田沼靖一

有性生殖によって生まれる子は親とは遺伝子的に少し異なっている。有性生殖の本質は、遺伝子組み換えによって遺伝子をシャッフル(混ぜ合わせ)して、バラエテイーにとんだ子を作ることなのだ。遺伝子組み換えが有利であるのは、有害な細菌、ウイルス、その他の寄生者に対して抵抗性のある遺伝子構成を持った個体を作り出せる可能性があるからだ。
親の世代で猛威をふるった病原体に対して、有性生殖によって多様化した遺伝子構成ををもった子の中には、それを免れるものが確率的に存在する可能性があるからだ。

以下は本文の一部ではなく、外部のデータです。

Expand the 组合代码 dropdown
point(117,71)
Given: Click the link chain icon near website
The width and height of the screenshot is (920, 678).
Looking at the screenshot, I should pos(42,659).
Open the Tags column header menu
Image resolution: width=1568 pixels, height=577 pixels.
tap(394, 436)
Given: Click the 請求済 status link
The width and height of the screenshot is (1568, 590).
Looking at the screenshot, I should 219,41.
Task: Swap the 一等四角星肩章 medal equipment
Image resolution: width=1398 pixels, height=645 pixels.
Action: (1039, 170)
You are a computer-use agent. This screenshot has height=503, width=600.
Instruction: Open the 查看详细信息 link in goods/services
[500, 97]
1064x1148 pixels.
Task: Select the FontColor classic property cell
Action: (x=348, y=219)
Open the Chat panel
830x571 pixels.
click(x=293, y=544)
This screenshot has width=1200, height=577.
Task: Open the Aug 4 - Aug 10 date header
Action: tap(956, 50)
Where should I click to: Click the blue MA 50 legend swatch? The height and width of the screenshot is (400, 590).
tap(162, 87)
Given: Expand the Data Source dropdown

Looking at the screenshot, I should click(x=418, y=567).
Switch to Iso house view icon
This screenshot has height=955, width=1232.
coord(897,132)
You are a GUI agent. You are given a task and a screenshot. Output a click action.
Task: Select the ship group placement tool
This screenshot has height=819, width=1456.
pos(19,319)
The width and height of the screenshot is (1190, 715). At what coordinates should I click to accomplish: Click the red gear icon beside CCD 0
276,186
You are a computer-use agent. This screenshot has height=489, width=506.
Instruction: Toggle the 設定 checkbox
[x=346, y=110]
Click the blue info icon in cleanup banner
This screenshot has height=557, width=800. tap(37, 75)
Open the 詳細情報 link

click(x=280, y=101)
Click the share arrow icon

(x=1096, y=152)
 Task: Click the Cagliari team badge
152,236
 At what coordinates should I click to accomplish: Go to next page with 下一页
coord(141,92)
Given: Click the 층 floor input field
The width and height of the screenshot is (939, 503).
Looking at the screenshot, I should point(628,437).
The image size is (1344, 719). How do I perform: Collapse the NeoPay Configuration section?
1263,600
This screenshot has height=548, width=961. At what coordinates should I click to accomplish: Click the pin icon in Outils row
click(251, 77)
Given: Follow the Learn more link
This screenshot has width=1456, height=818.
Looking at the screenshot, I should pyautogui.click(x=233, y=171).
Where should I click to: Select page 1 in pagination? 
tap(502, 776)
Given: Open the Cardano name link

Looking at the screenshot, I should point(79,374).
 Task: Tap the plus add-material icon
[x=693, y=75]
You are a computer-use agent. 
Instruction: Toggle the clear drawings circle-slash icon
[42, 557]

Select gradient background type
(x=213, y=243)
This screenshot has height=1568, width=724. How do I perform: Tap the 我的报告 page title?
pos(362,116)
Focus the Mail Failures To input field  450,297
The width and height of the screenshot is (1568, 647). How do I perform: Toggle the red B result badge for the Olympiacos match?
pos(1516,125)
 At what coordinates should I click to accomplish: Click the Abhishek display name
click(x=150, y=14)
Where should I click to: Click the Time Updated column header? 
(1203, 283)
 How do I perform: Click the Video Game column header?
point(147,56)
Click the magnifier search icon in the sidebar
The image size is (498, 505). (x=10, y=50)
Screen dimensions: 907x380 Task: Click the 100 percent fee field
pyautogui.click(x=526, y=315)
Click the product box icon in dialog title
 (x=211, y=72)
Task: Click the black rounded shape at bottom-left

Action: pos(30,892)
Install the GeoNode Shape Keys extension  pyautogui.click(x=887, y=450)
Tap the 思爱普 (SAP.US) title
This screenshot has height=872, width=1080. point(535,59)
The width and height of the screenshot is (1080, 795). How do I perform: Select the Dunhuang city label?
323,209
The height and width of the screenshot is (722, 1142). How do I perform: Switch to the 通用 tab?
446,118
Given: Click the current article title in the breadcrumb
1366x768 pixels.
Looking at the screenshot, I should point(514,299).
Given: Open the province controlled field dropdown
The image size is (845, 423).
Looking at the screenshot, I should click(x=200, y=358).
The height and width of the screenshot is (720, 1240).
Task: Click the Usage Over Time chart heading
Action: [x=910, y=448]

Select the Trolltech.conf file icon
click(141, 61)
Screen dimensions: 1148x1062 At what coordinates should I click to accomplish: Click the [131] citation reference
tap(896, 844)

有性生殖を介して新たに配り直される遺伝子が生存していくためには、有害な遺伝子が蓄積しているもとの古い遺伝子と混ざり合うことは避けなければならない。さもなければ、遺伝的荷重が積み重なってしまい、進化どころか、その生存を妨げるおそれがでてきてしまう。こういった可能性を確実に回避するために、古い遺伝子を個体ごと消去する必要があったのだと考えられる。しかも、アポトーシスとアポビオーシスにより、それぞれ再生系から非再生系の細胞に二重に死をセットすることで、どちらからでも死ねるようなシステムにしたのではないかと考えられる。
新たな遺伝子として生を更新するために死が必要であった。